-- Предложенный отрывок --
= = = = =

Онегин: обаяние «лишнего» человека
Отрывок из романа
Спустя много лет «Онегин» вновь возник в моей жизни.
Моя ученица – славная девочка, рожденная здесь, в Израиле, в русскоязычной семье. Это значит, что дома она говорит по-русски, в детстве ей читали русские книжки, а в школе она учится на иврите. Русской грамматикой мы занимались регулярно в течение нескольких лет, но сейчас она повзрослела, и нагрузка в школе резко возросла. К тому же – обычный набор юной израильской леди: английский, музыка, балет, рисование, спорт. Кроме всего – университетская программа по математике для одаренных. Времени для русского совсем нет. Но мама-москвичка сказала ей, что без знания русской литературы не бывает образованных людей. Поэтому для обязательного атрибута образованности остаются у нас каникулы, да еще – кстати подвернувшаяся забастовка учителей.
С помощью комментариев Лотмана мы внимательно прочли роман. Я – с привычным, незабытым наслаждением погружаясь в летучую стихию пушкинского стиха. Она – удивленно и радостно открывая для себя terra incognita.
Далее – второе – аналитическое прочтение. Времени очень мало: один урок в неделю – и забастовка того и гляди кончится. А комментировать нам с Лотманом пришлось не только почти каждое слово, но и русскую историю, о которой здешние ученики, понятно, представления не имеют.
И вот неожиданный для меня результат наших общих рассуждений.
Кто сказал, что он «лишний»? – Белинский. Читать его статью нет никакой возможности из-за дефицита времени, да и устарела она своей односторонностью, на мой взгляд. Но главное слово я взяла как триггер: «Онегин – лишний» – пара со школьных времен. Что значит – «лишний»? Никому не нужный, не нашедший себе применения, своего места в жизни.

= = = = =

-- Строки для поиска показанных элементов --
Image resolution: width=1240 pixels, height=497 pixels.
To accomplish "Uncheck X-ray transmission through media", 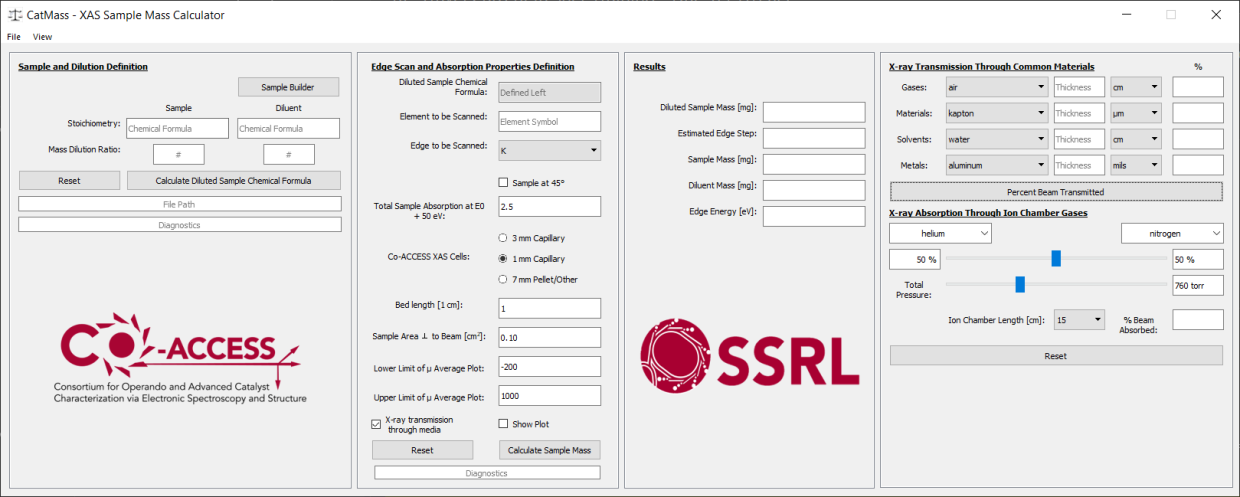I will click(376, 424).
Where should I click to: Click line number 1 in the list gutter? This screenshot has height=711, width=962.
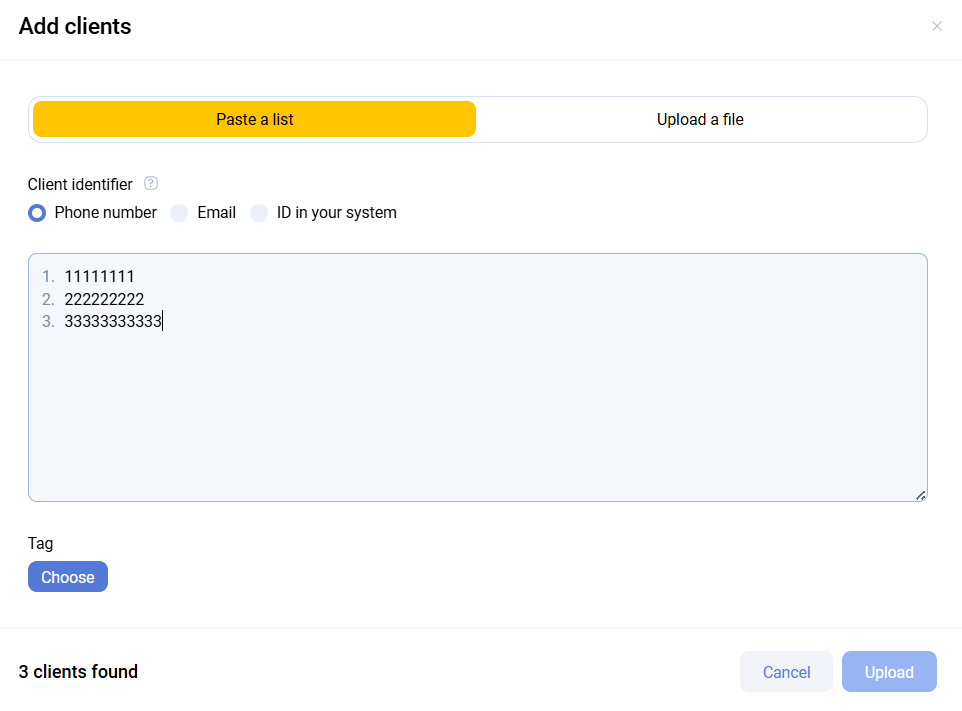coord(47,277)
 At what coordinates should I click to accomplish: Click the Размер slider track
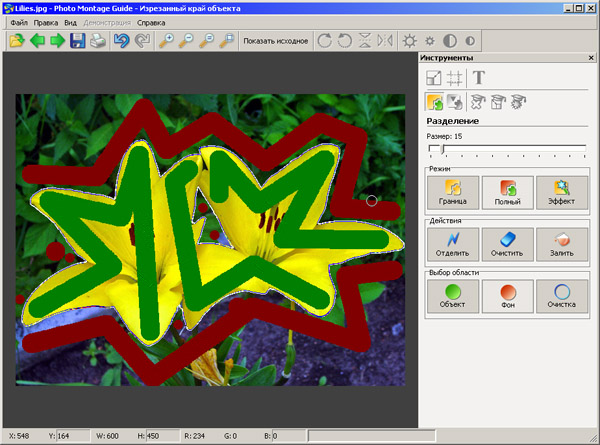coord(508,149)
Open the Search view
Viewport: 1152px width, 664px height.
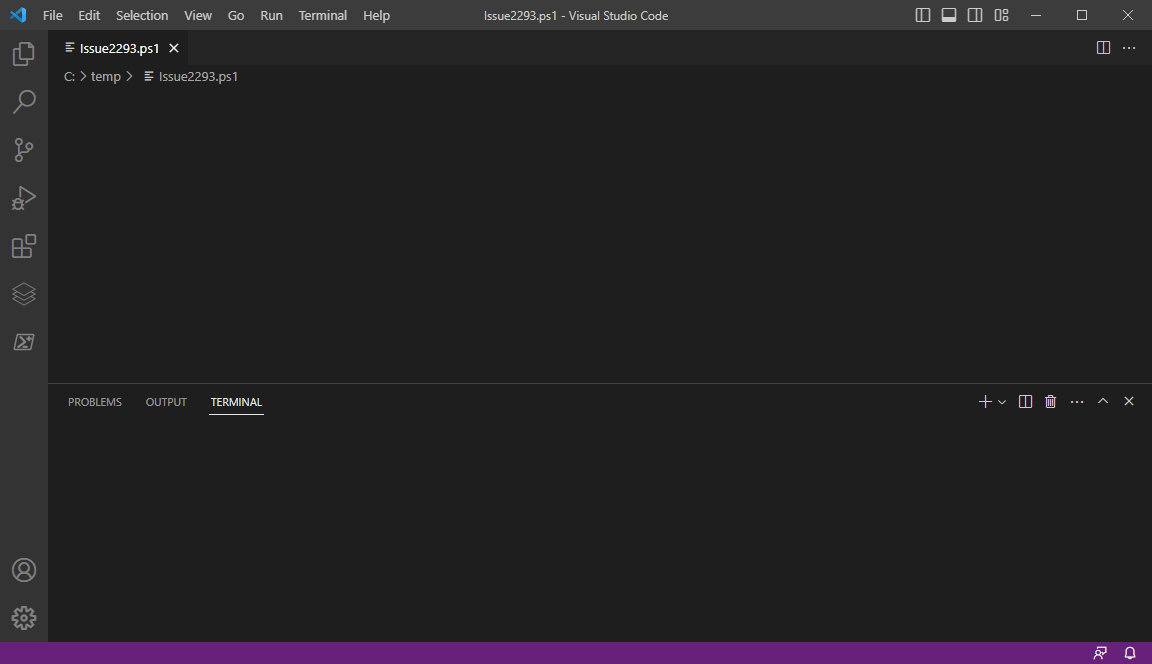point(23,102)
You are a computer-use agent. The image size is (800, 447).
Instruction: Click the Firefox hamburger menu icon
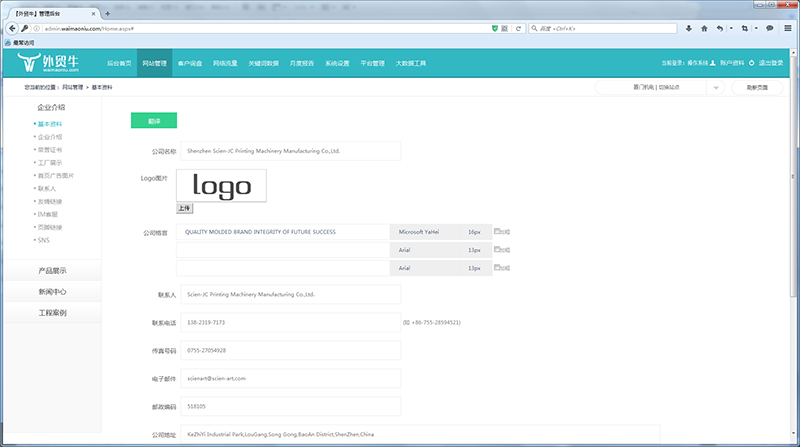coord(788,28)
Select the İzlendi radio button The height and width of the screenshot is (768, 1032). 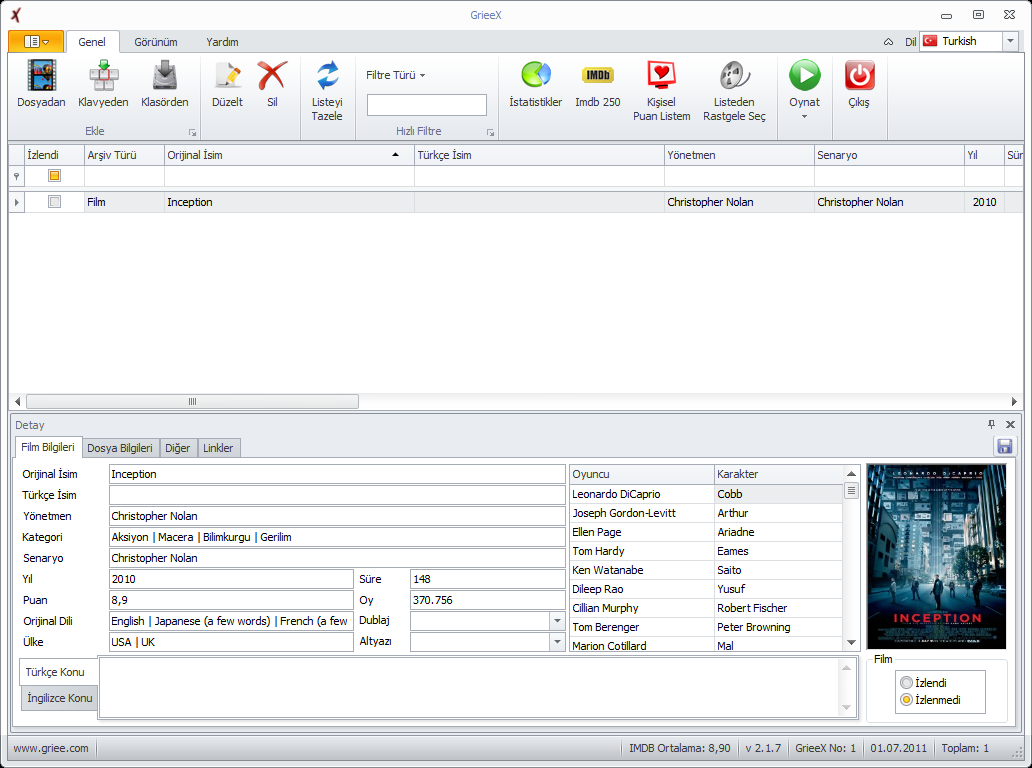(906, 682)
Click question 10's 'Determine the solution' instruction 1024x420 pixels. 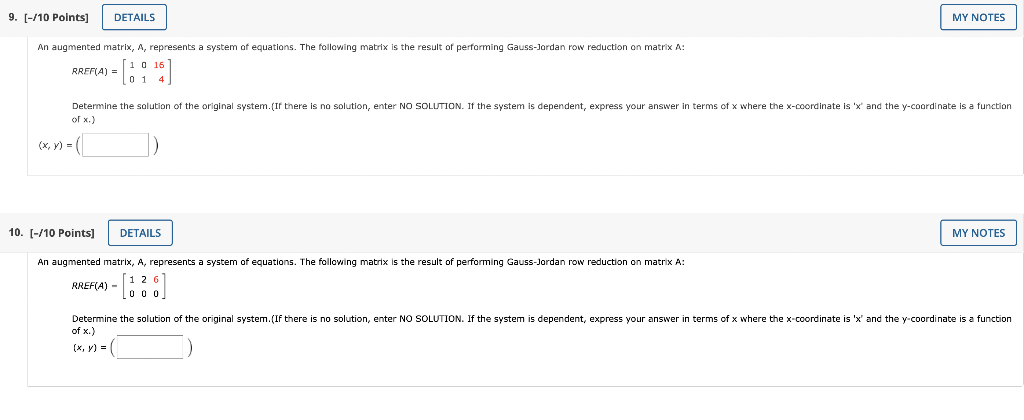pyautogui.click(x=541, y=325)
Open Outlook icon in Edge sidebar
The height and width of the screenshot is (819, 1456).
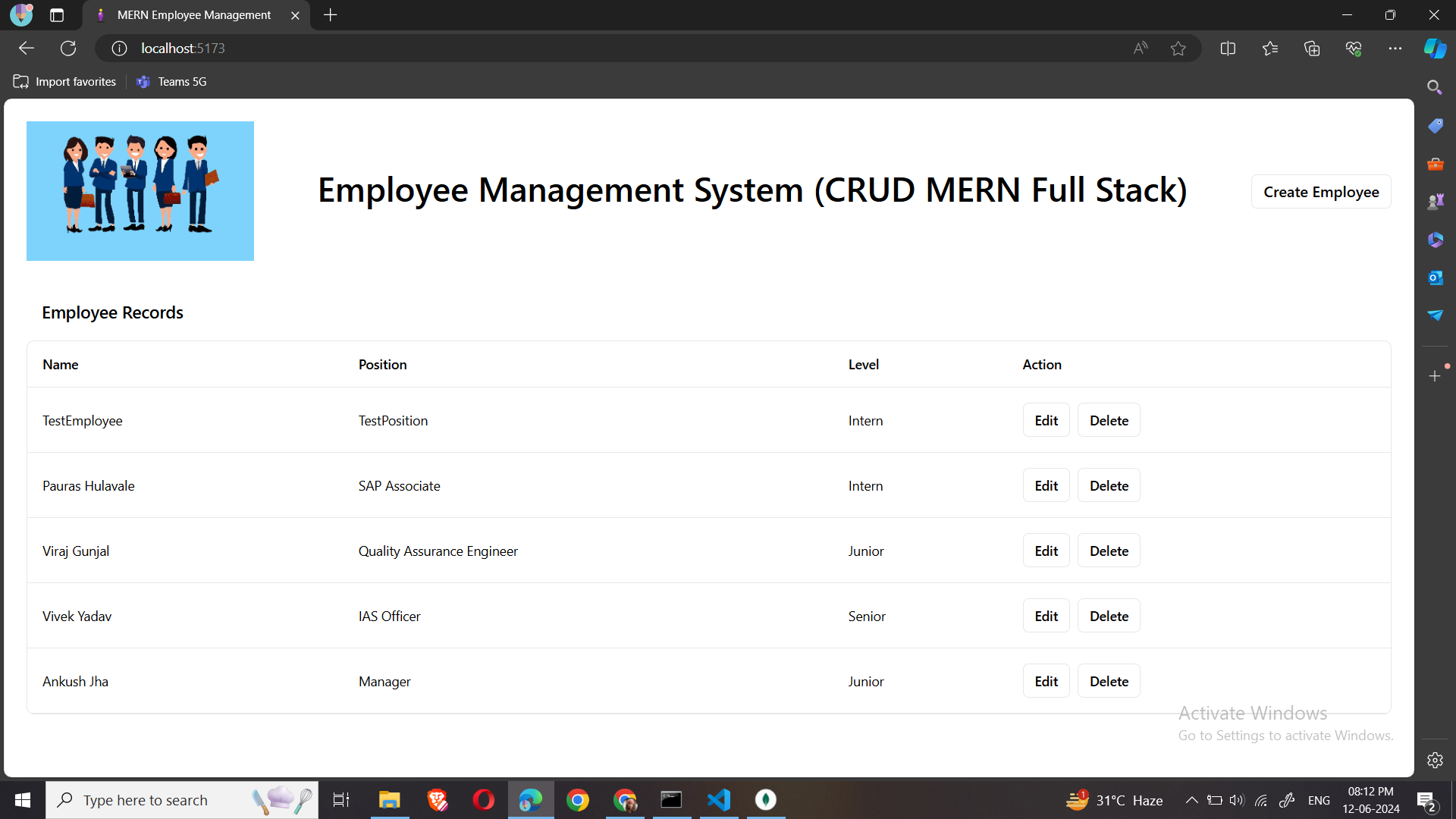click(x=1435, y=278)
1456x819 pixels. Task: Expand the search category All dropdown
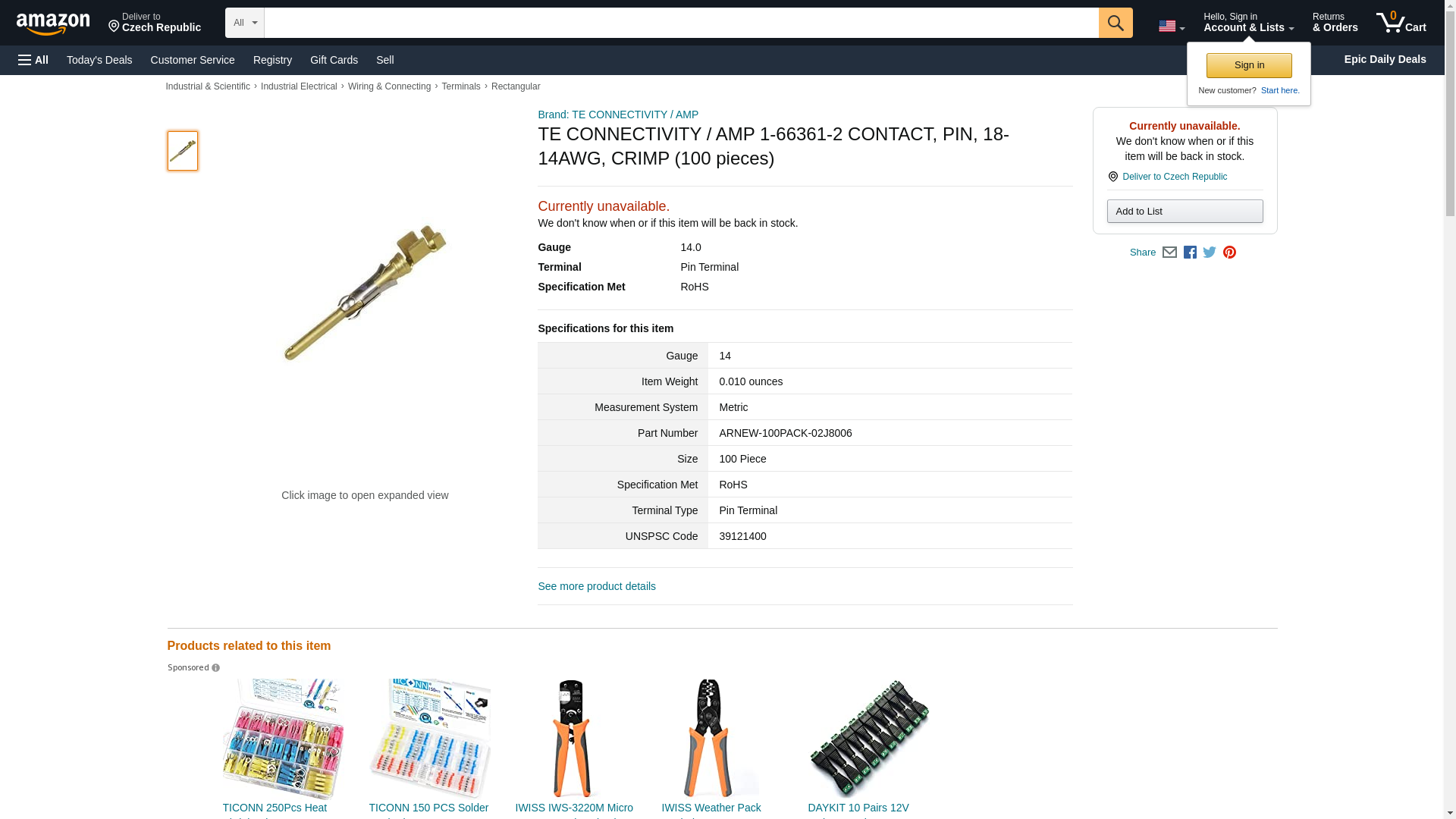pyautogui.click(x=244, y=23)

= = = = =

-- Список заданий --
a: Перескажите кратко в виде списка абзац отрывка об «Онегине», начинающийся словами «Моя ученица – славная девочка». Сохраните его основные факты.
b: Продолжите отрывок об «Онегине», начав сразу после его последней фразы.

-- Ответы по заданиям --
a:
- Ученица родилась в Израиле в русскоязычной семье. Дома она говорит по-русски, в детстве ей читали русские книжки, а в школе она учится на иврите.
- Несколько лет они регулярно занимались русской грамматикой. Теперь девочка повзрослела, и школьная нагрузка резко возросла.
- У нее также английский, музыка, балет, рисование, спорт и университетская программа по математике для одаренных.
- На русский времени совсем нет. Однако мама-москвичка сказала ей, что без знания русской литературы не бывает образованных людей.
- Поэтому для занятий остаются каникулы и кстати подвернувшаяся забастовка учителей.

b:
Девочка удивлена. Как человек может быть лишним? Даже если он далек от народно-освободительной борьбы.
Выясняем, что это может означать для нас. В демократическом обществе лишних нет. Вопросы ученицы, человека двадцать первого века, больше не ставят меня в тупик, как в начале нашей репатриации у меня случилось с Чацким. Напротив, я рада. Девочка дает пищу моим размышлениям.
– А действительно ли Онегин «лишний» – в начале романа? – Да вовсе нет!
Во-первых, принят в свете как человек, который «умен и очень мил», совершенно изъясняется по-французски, танцует и непринужденно кланяется. Этого достаточно, требования не чрезмерные. К тому же (главное!) – он из той же песочницы, что и все. Летний сад называется. (Как современно-то, «все течет – ничего не меняется».)
Во-вторых, дружен с автором романа: «мне нравились его черты», – и с другими молодыми поэтами, которые безуспешно «бьются» над тем, чтобы научить его отличать «ямб от хорея». И далее, в-третьих, в-четвертых и в-пятых, всем известное:
– свой в компании таких же, как он, молодых людей, ему всегда рад известный гусар (повеса?) Каверин;
– к тому же, любим и ценим женщинами, иначе как бы он добился выдающихся успехов в «науке страсти нежной»?
Да и в деревне он не лишний. «Сначала все к нему езжали». Все хотят быть с ним знакомы, ездить к нему и принимать у себя. С ним дружит Ленский, в него влюбляется Татьяна.
Как бы он мог оставаться «лишним» при таком внимании к его особе!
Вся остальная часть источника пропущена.